Dans son discours d’ouverture, le président malien Assimi Goïta, également président en exercice de la Confédération, a rappelé que l’AES est née en 2023 de « la nécessité d’une réponse commune face aux menaces sécuritaires, politiques et économiques », notamment pour éviter « que ne se reproduisent, dans notre espace, les scénarios tragiques vécus en Libye en 2011 ».

« Conscients du danger qu’une telle démarche faisait peser sur l’ensemble du Sahel, et convaincus que seule l’union permettrait de surmonter nos épreuves, nous avons décidé de constituer un front commun », a-t-il déclaré, saluant « l’engagement sans faille de nos vaillantes populations confédérales ».

Le chef d’État malien a dressé un bilan des acquis de la Confédération autour de ses trois piliers : défense et sécurité, diplomatie et développement, annonçant notamment la création d’une « Banque confédérale pour l’investissement et le développement, dotée d’un capital initial de 500 milliards de francs CFA », ainsi que le lancement de la télévision AES et de documents de voyage communs.

« Grâce à l’engagement et au professionnalisme de nos forces de défense et de sécurité, plusieurs milliers de terroristes ont été neutralisés, des centaines de sanctuaires détruits et d’importantes quantités d’équipements saisies », s’est-il félicité.

Traoré alerte sur « l’hiver noir » menaçant l’Afrique de l’Ouest

Dans un discours particulièrement offensif, le président burkinabè Ibrahim Traoré a alerté sur ce qu’il a qualifié d’« hiver noir » menaçant l’Afrique de l’Ouest. « Je le dis en toute responsabilité : quelque chose se prépare en Afrique de l’Ouest. Je l’ai appelé « l’hiver noir ». Cet hiver arrive. Il sera froid, sanglant et meurtrier », a-t-il prévenu.

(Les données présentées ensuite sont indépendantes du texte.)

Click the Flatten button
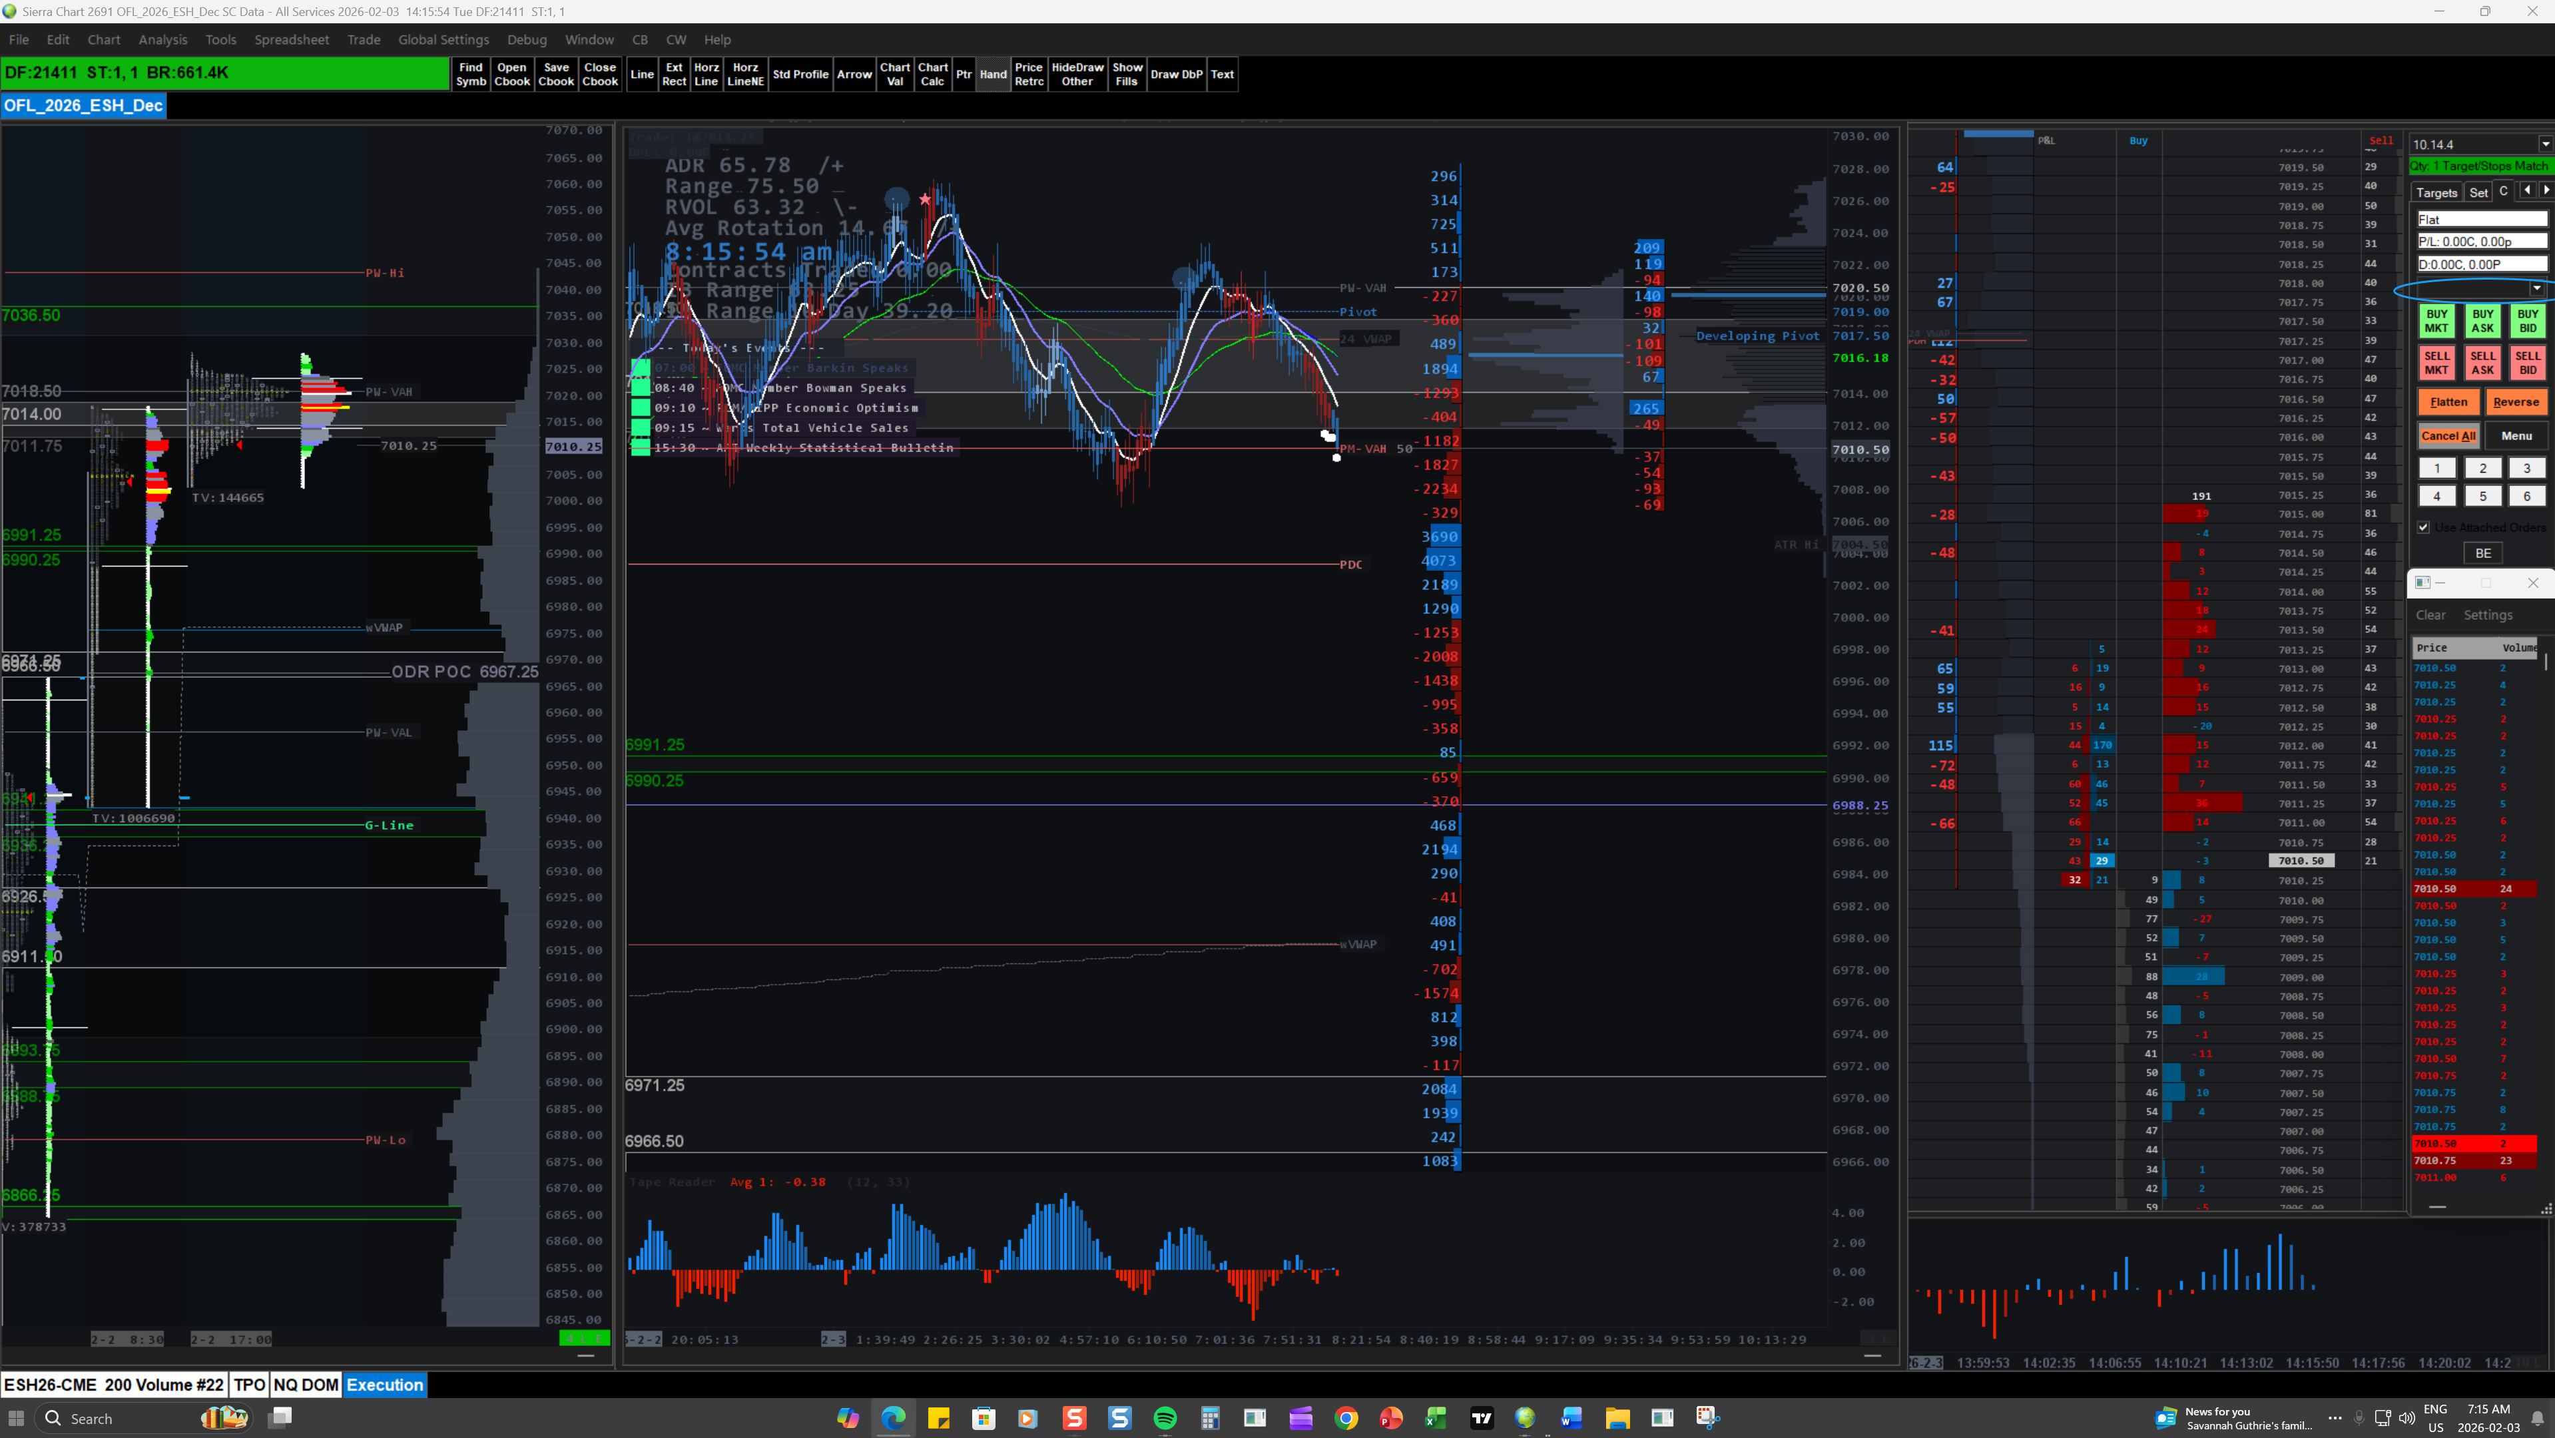Image resolution: width=2555 pixels, height=1438 pixels. pyautogui.click(x=2448, y=402)
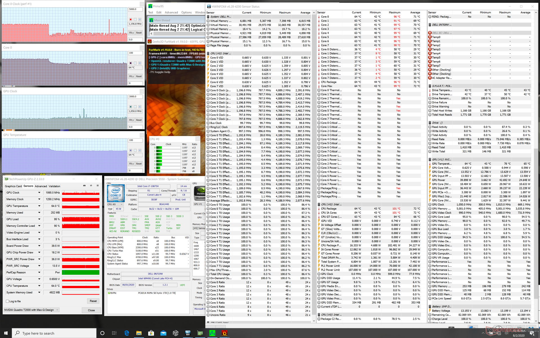
Task: Open GPU-Z hamburger menu icon
Action: (98, 186)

« La guerre se déplace vers l’Afrique de l’Ouest. Les impérialistes font tout pour mettre la région à feu et à sang. Et pendant ce temps, certains dirigeants et certaines populations font semblant de ne rien voir, ou pire, deviennent complices de ce qui se prépare », a-t-il dénoncé.

Le capitaine Traoré a également critiqué les « chefs d’État lâches » qui « se cachent derrière des médias pour décourager, insulter et attiser la haine entre les populations », appelant à « avoir le courage de se dire la vérité, aussi crue soit-elle ».

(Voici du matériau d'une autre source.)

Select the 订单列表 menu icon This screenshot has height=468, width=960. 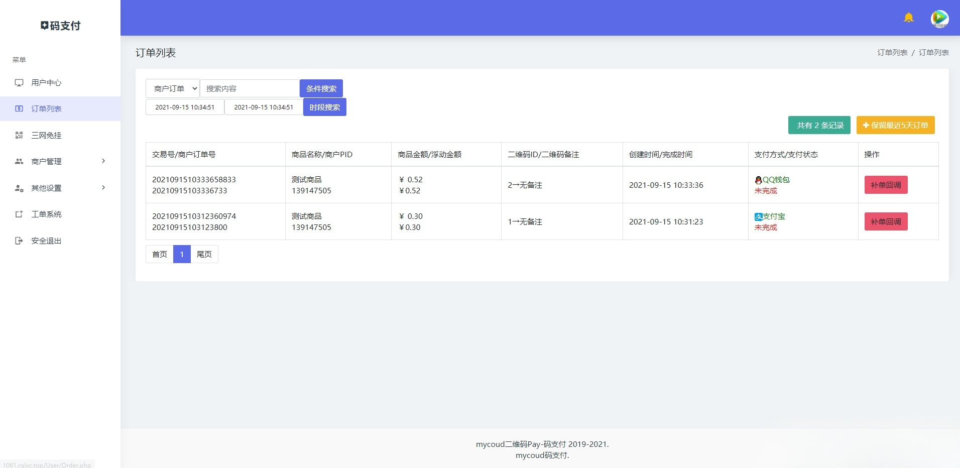tap(19, 108)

« Une chose est certaine : l’AES vaincra et l’AES grandira. Restez sereins. Aucune manipulation ne pourra nous diviser ni nous pousser à la haine », a-t-il martelé.

Tiani dénonce les « forces étrangères de prédation »

S’exprimant à son tour, le président nigérien Abdourahamane Tiani a insisté sur le caractère « souverain et irréversible » de la création de l’AES, présentée comme « la réponse à plus d’une décennie d’insécurité, de massacres et d’échecs des mécanismes internationaux ».

« Les décisions concernant les peuples de l’AES se prennent désormais à Bamako, Ouagadougou et Niamey, et nulle part ailleurs. Il n’existe pas de développement sans indépendance réelle », a-t-il affirmé, dénonçant les systèmes antérieurs d’avoir « favorisé la prédation des ressources, la dépendance économique et l’humiliation des peuples sahéliens ».

Le général Tiani a également accusé des « puissances impérialistes », citant explicitement la France, de mener des « tentatives de déstabilisation, la guerre de communication, les sanctions économiques et les manœuvres d’isolement », tout en assurant que ces actions ont « échoué face à la résilience des peuples sahéliens ».

Les trois dirigeants ont rendu hommage aux forces de défense et de sécurité engagées contre le terrorisme et ont réaffirmé leur volonté de faire de l’AES « un cadre durable de souveraineté, de sécurité collective et de développement au service exclusif des peuples du Sahel ».

Le président Goïta a également remercié ses homologues « pour leur solidarité agissante à l’égard des populations maliennes qui, depuis l’annonce de la tenue de cette deuxième session, subissent un terrorisme économique d’une ampleur sans précédent ».

Parmi les projets annoncés figurent une autoroute et une ligne ferroviaire reliant Bamako, Niamey et Ouagadougou, ainsi qu’une centrale d’achat des produits de première nécessité.

À l’issue du sommet, le président Goïta devrait céder la présidence de la Confédération à l’un de ses homologues pour un mandat d’un an.